Oczywiście, Jung nie był wyautowanym gejem w dzisiejszym rozumieniu – ale był bardziej wyautowany niż większość polskich homoseksualistów w tym czsie. Ale – podobnie jak w przypadku wielu innych osób nieheteronormatywnych – i w jego przypadku wciąż stawia się jakąś wyraźną granicę między sztuką a tzw. życiem. Życie dzieli się zaś na to bardziej oficjalne, o którym można opowiadać, i to nieoficjalne, przemilczane. Można dyskutować tylko o tym, co się do sztuki przedostało, ale wszelkie ślady na wystawie prowadzą w przeszłość i w obszary poezji.
Pisanie, że Jung nie walczył o prawa LGBT, jest jakimś absurdem – to nie były jeszcze te czasy. Ale z drugiej strony wystarczy przypomnieć sobie postać Ryszarda Kisiela i jego magazyn „Filo”, który jasno pokazuje, że kultura gejowska powstawała w Polsce w latach, w których żył Jung, chociaż niekoniecznie w galeriach. Jestem przekonany Kisiel bardziej niż Jung by do Schwules Museum pasował.
Gdyby to były jakieś rysunki wyjęte z zapomnianej szuflady nieznanego artysty, nie czepiałbym się tej wystawy. Byłoby to przynajmniej jakieś odkrycie. Ale Jung zapomnianym artystą nie jest, ma dobrze opracowany dorobek. Nie tak dawno miał świetną wystawę w warszawskim Salonie Akademii. Wtedy miałem podobne wnioski odnośnie twórczości Junga, ale sama wystawa mi się podobała i była krokiem we właściwym kierunku. To przecież paradoks, że wystawa Junga na Akademii Sztuk Pięknych okazuje się o wiele bardziej progresywna niż w berlińskim Schwules Museum. Po prostu nie wystarczy wsadzić rysunki w ramki.

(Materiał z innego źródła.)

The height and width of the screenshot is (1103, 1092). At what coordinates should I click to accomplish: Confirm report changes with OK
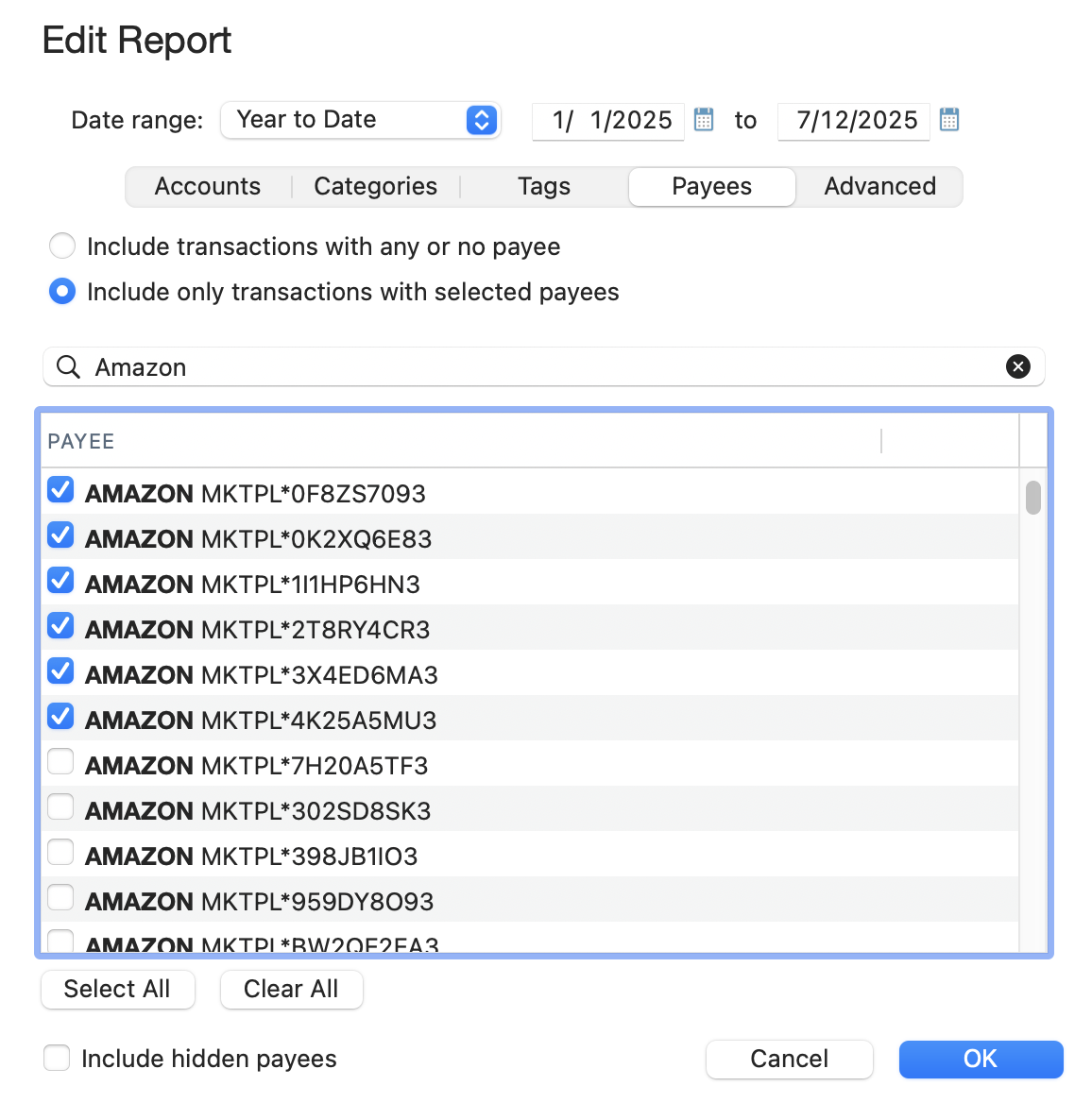[x=981, y=1059]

Bo berlińska wystawa Junga wypada bardzo konserwatywnie, wręcz staroświecko. Opiera się na przekonaniu, że Jung był jakimś wyjątkowo utalentowanym rysownikiem i malarzem, wręcz na miarę Hockneya. I teraz następuje jakieś jego odkrycie. To się nie dzieje i się nie wydarzy. Wystarczy spojrzeć na niektóre rysunki – im więcej koloru, tym gorzej. To właśnie intuicja, by zrobić tę wystawę w Schwules Museum jest właściwa – Jung jest ciekawy właśnie jako gej. I nic w tym złego.
Tymczasem Jung jest tu upupiany. Atmosfera – mimo wszystko – niedopowiedzenia, wyciągania geja z szafy, ale tylko trochę (bo przecież nie chciał, jak twierdzą jego niezdefiniowani przyjaciele), była dla mnie nieznośna.